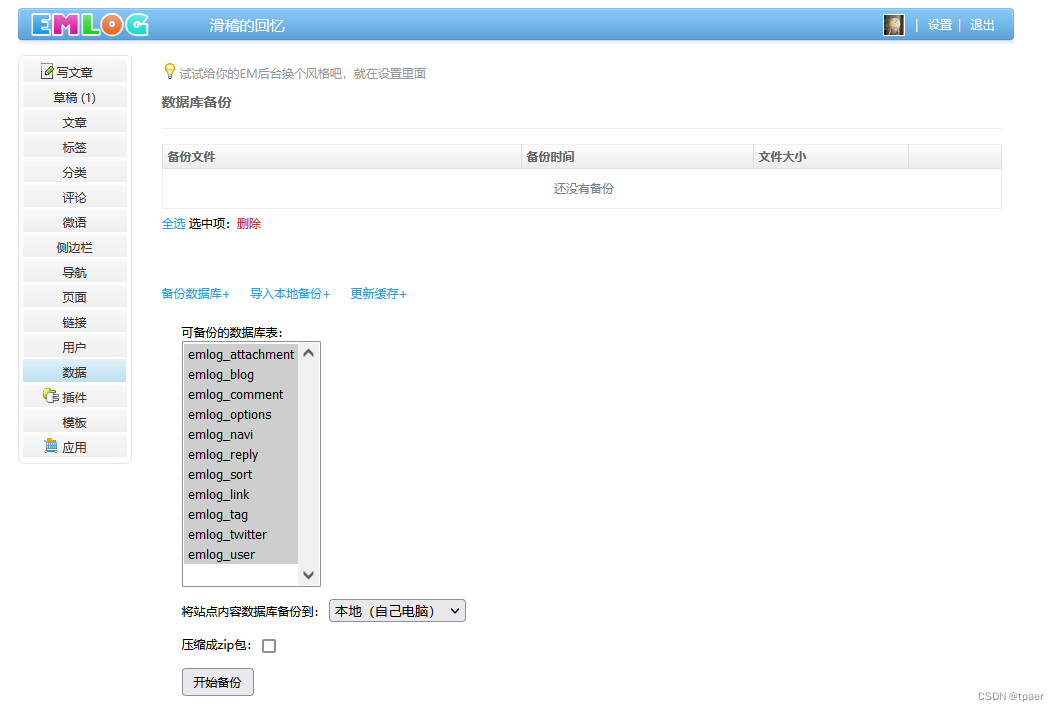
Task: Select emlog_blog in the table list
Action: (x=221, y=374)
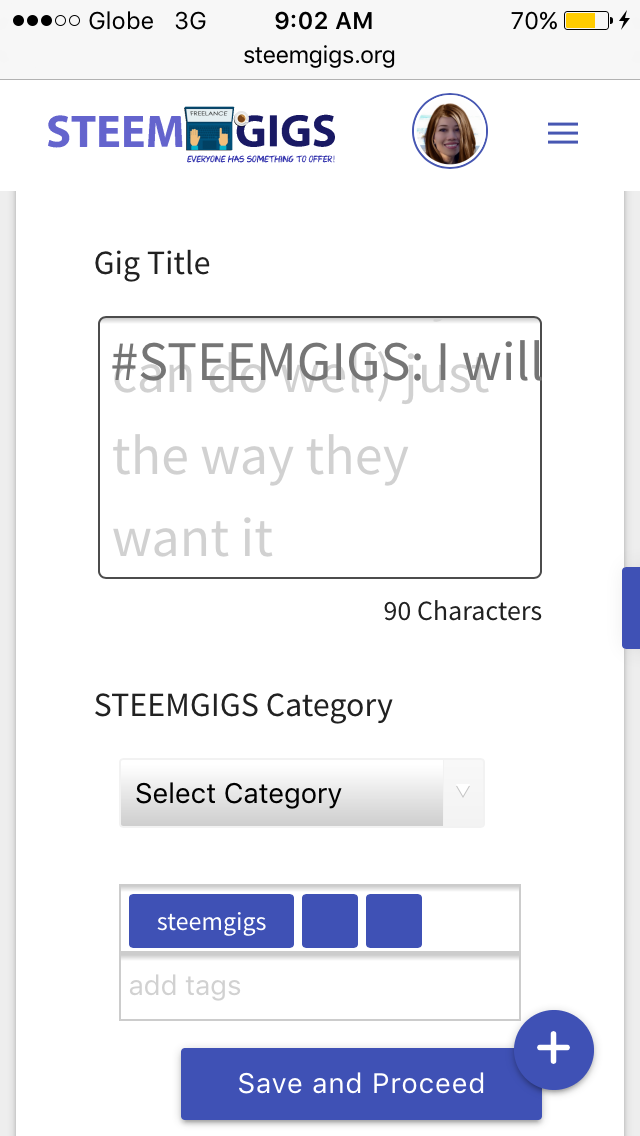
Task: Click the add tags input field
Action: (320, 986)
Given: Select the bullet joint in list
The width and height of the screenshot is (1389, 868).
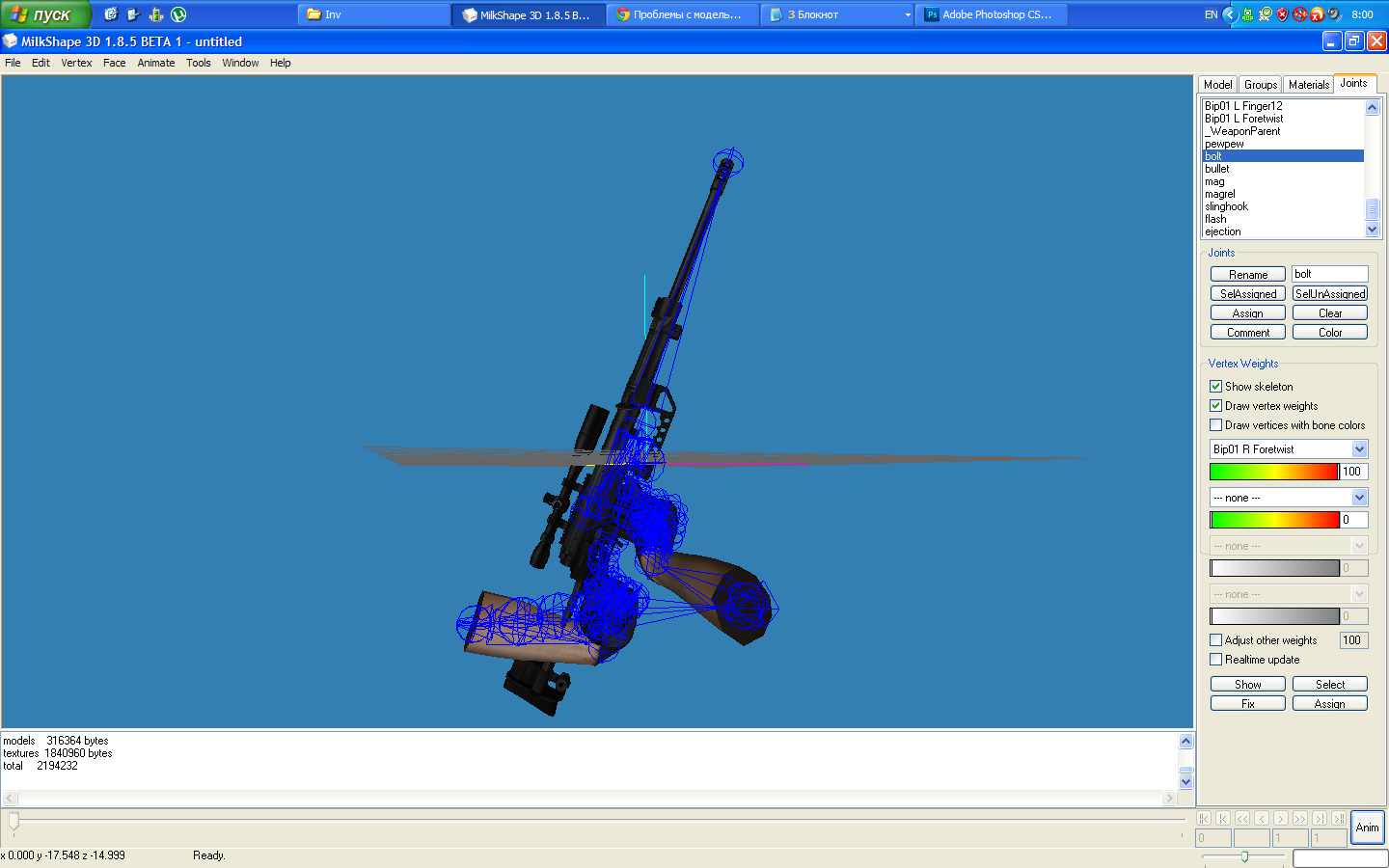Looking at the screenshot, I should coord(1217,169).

WHAT TO DO
Skip the pictures and copy exactly the lines from the one containing "The width and" through the end of the material, both ends included.

ANSWER FOR THIS EXERCISE
The width and height of the screenshot is (1389, 868).
Looking at the screenshot, I should coord(1217,169).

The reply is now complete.